Reader question: “I know a lot of borrowers use points to get a lower interest rate. I can see the logic behind that, but I’m trying to keep my up-front costs as low as possible when buying a home. Are there mortgages with no points assigned to them?”
Yes, there are mortgages available with no points added on to them. But you will probably have to pay a higher interest rate to take on such a loan. Points are basically interest that is paid on the front end of the process, instead of being spread over the term of the loan like “regular” interest.
Mortgage lenders make money in two ways, by charging interest and fees. They are going to charge interest one way or the other. But as a borrower, you have some options as to how you pay it.
Some people choose to pay points (which equal 1% of the loan amount) at closing, in order to get a lower interest rate on the loan. This strategy can help you save money over time if you keep the mortgage loan long enough to reach and exceed the “break even” point. That is when your long-term savings begin to exceed the extra amount paid at closing in the form of points. Make sense?
Here’s a basic overview of points you’ll find helpful, if you’re not familiar with the subject.
Mortgages With No Points = Higher Interest Rate
Some borrowers, such as yourself, prefer to keep their upfront costs as low as possible.

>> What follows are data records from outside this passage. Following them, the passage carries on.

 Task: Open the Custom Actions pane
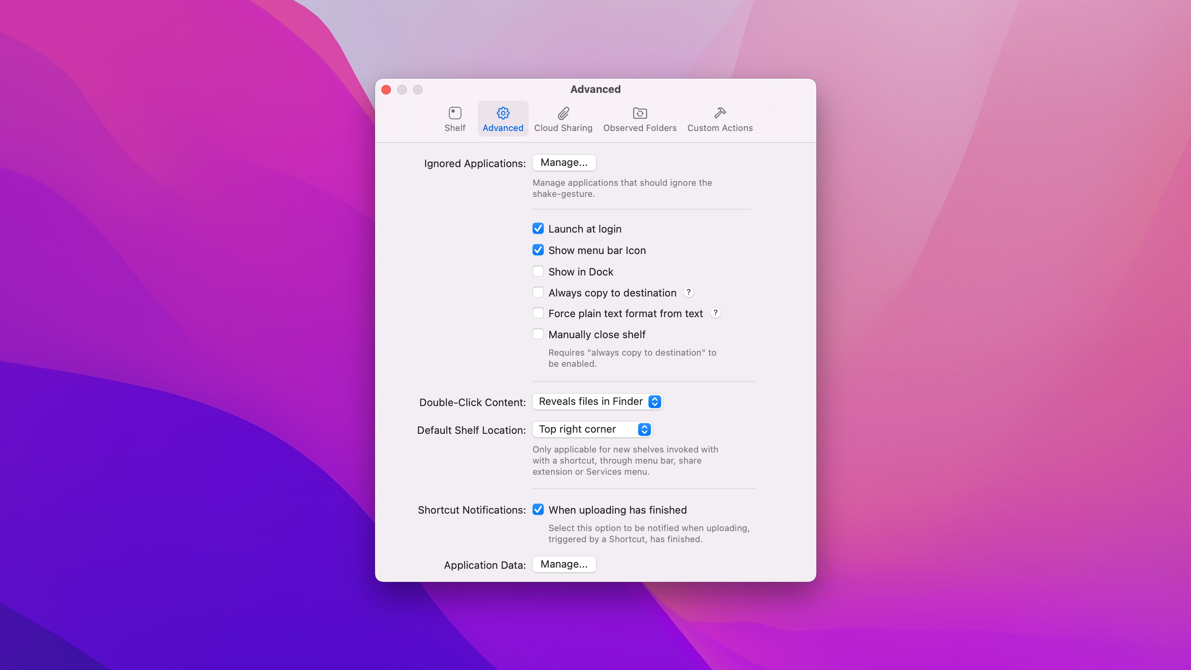(719, 118)
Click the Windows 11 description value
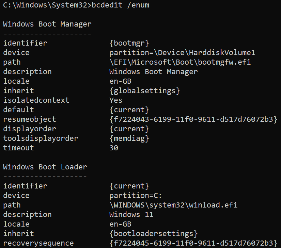This screenshot has width=281, height=248. point(131,215)
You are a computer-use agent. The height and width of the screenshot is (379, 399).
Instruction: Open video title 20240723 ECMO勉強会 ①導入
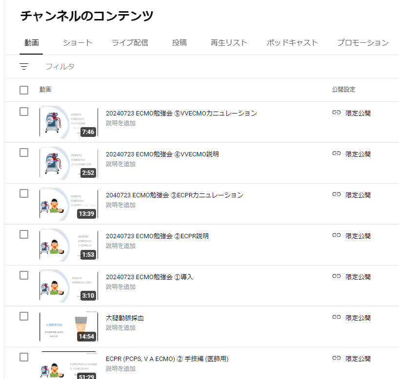click(x=149, y=277)
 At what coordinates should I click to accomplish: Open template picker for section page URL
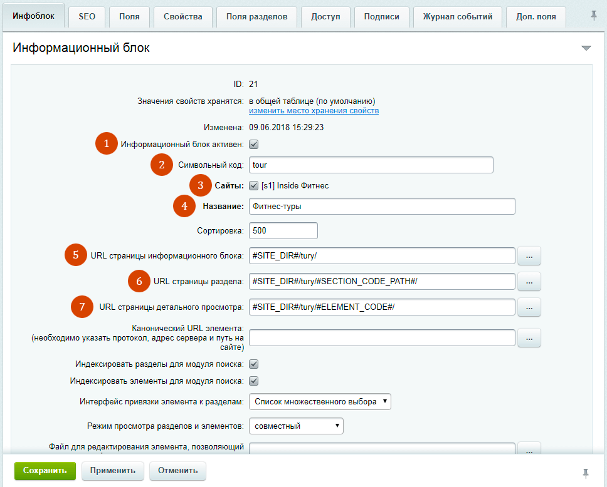[x=529, y=282]
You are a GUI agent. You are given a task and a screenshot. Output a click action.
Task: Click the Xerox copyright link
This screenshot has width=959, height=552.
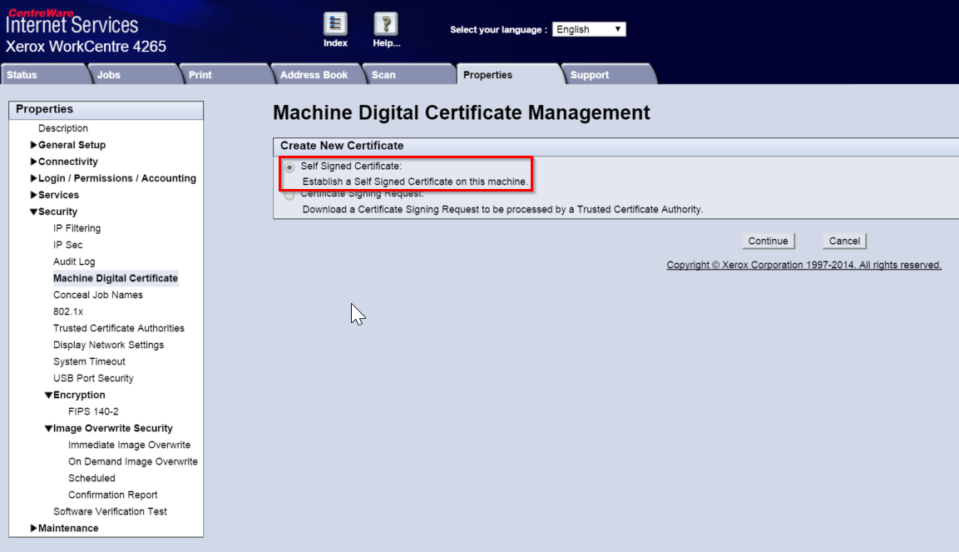tap(803, 264)
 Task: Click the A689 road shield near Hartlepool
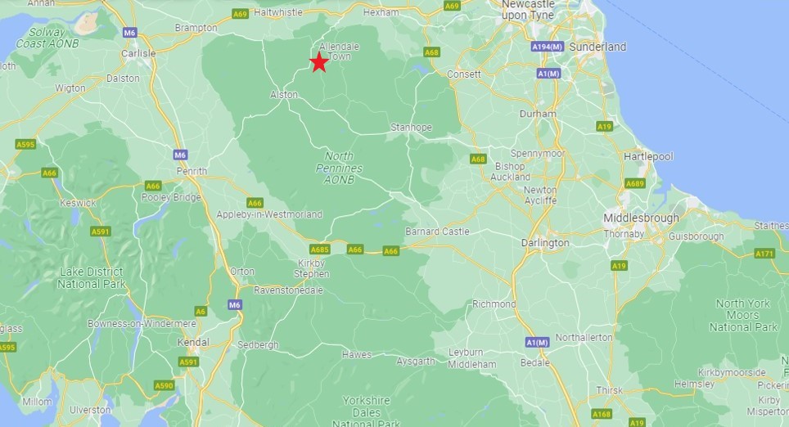[x=635, y=183]
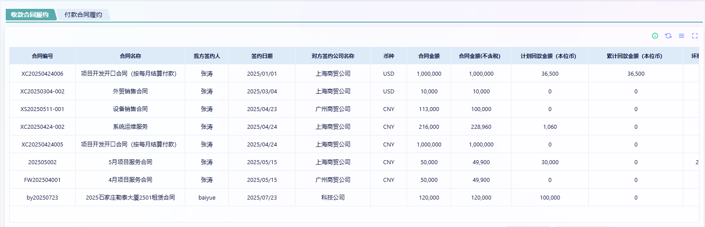Screen dimensions: 705x227
Task: Click 4月项目服务合同 contract name
Action: [x=130, y=180]
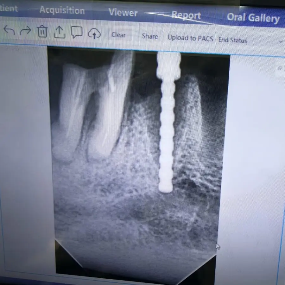Click the Clear button

click(x=118, y=35)
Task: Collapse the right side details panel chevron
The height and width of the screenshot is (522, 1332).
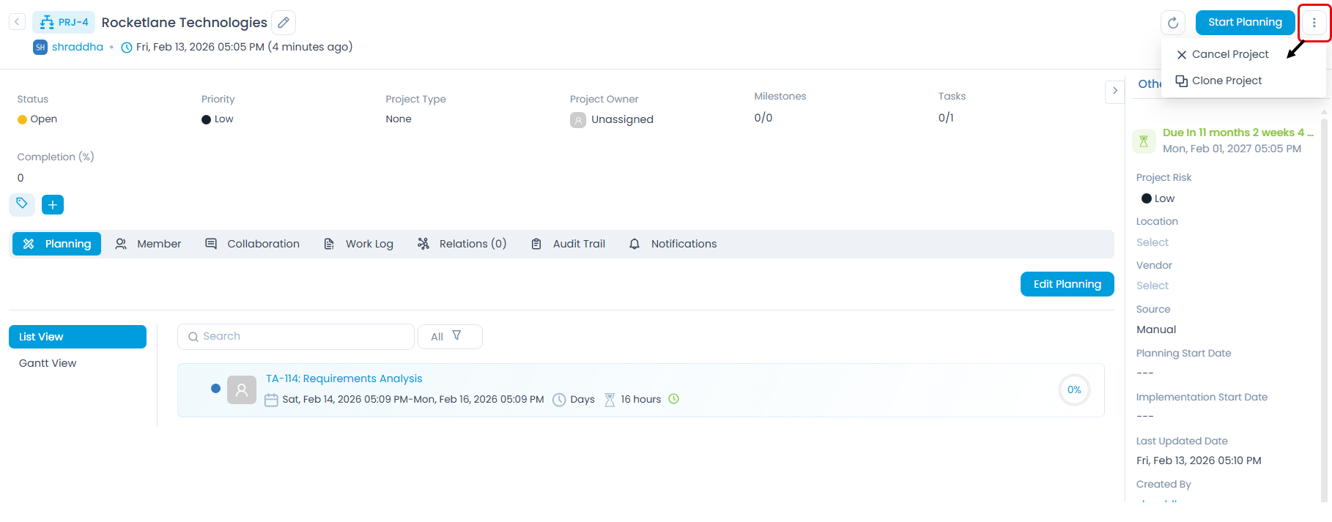Action: (x=1114, y=91)
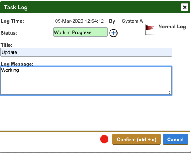Click the gold divider above buttons
191x153 pixels.
(95, 131)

So they are willing to forgo the points in exchange for taking a higher interest rate on the loan. With these borrowers, paying more in interest over a period of many years isn’t a very big deal, as long as they can minimize their closing costs. People with limited funds / savings usually fall into this category.
Mortgage origination fees are also sometimes expressed as points, or percentages of the loan amount. But here again, some lenders are willing to waive the origination fee when the borrower agrees to take on a higher rate. There is often a seesaw relationship between the amount you pay up front and the amount you pay over the long term in the form of interest. It’s a tradeoff. Fortunately, this relationship can be “tailored” in a way that serves your interests.
But the bottom line is yes, there are mortgages available with no points assigned to them. So when you are comparison shopping, and a lender offers you a certain interest rate on a loan, you need to find out if points are required to get that particular rate. You also need to find out the full cost of the loan, including the estimated closing costs. That’s why it is wise to compare offers based on annual percentage rate (APR) instead of the rate alone.
Yes, you can get a mortgage loan without paying discount points at closing. You’ll just end up with a higher rate, which means you could end up paying a lot more money in interest over time (depending on how long you keep the loan, before selling or refinancing).
Paying points only makes sense when you’re planning to stay in the home and keep the loan for many years, long enough to benefit from the lower interest rate. For a shorter stay, it might be best to skip the points and take a higher rate, to avoid the added up-front costs. You have to do the math to figure out what works best, based on your long-term plans.
My advice is to have the lender show you two different scenarios on paper — one with discount points paid at closing, and one without. You could even ask to see a financial breakdown of various scenarios, based on different amounts paid at closing. For instance, how much would half a point (0.5%) lower your mortgage rate, versus a whole point (1%)? And how long will it take to reach the break-even point in both of those scenarios. These are the questions you need to be asking.
You really have to look at this on paper to see what works best for you. It’s the lender’s job to show you different scenarios, and how they affect your up-front and long-term costs. The bottom line is that there are mortgages with no points on them. But it’s a tradeoff.